Finding an alternative port in the UK was the first step. While the Port of Felixstowe’s reliability rate had dropped to 40%, the Port of London Gateway, was at 70%, making it an ideal candidate. This port allowed quick access to distribution centers. Therefore, the task was to implement a second cross-dock hub and connect it through the Port of London Gateway. This solution had obvious time-saving advantages, as ships arriving from Colombo, Singapore or Tanjung Pelepas will now get higher productivity. Beyond productivity, there were two other tangible benefits. Firstly, it meant that less working capital was tied up in the supply chain, as the goods would spend less transit time. Secondly, the shorter transit time led to an estimated 25% reduction in Co2 emissions. The sustainability of the solution really resonated with the customer. For the supermarket firm, the true measure of success was that their customers could continue to enjoy all their favorite items without any fear of shortages.

With a reduced reliance on a single Port of Delivery, the supermarket firm can now face the future with confidence knowing that their supply chain is more resilient to pressures such as those of the coronavirus pandemic. For Kuehne+Nagel, the satisfaction comes from helping the firm achieve its ambitious goal. As the world adjusts to life in a pandemic, teamwork and cooperation like this ensure that supply chains stay flexible and that our supermarket shelves stay full.

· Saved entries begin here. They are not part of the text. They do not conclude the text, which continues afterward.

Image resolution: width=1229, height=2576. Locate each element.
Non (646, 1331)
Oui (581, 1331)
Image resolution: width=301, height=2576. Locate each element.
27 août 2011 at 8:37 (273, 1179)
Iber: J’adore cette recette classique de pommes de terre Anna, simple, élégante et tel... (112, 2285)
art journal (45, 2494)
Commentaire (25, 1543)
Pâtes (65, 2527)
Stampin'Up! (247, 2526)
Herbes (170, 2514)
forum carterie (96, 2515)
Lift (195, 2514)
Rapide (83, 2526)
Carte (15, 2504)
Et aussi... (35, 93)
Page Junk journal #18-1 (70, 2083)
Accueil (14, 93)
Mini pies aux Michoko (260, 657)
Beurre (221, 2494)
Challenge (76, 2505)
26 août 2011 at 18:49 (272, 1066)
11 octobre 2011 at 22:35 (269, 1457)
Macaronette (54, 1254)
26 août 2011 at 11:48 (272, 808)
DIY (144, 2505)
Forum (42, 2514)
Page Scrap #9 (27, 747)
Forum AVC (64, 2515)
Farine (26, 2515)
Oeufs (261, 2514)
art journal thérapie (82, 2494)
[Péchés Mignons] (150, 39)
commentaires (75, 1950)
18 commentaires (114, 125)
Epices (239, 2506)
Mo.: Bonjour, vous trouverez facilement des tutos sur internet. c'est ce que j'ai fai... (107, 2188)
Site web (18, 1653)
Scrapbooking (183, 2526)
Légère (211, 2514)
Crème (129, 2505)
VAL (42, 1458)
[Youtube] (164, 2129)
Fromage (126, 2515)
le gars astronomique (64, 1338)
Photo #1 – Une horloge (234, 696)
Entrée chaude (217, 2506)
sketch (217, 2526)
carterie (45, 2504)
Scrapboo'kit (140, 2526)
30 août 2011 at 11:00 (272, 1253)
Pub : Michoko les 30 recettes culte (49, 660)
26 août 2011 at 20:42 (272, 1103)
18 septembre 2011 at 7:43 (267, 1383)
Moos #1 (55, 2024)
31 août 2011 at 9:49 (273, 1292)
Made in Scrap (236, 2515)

Q1. Write the context of the passage.

Q2. Among the contexts you wrote in your answer which solution do you think helped Kuehne+Nagel to achieve customer satisfaction?

Q3. How did Kuehne+Nagel ensured lower Co2 emissions? Do you think there were any other ways to ensure lower Co2 emissions other than what Kuehne+Nagel actually did?

Q4. How did Kuehne+Nagel ensured reduced amount of working capital?

Q5. Which factor/s played the most important role to run the uninterrupted service even during the pandemic and worldwide lockdown/restrictions?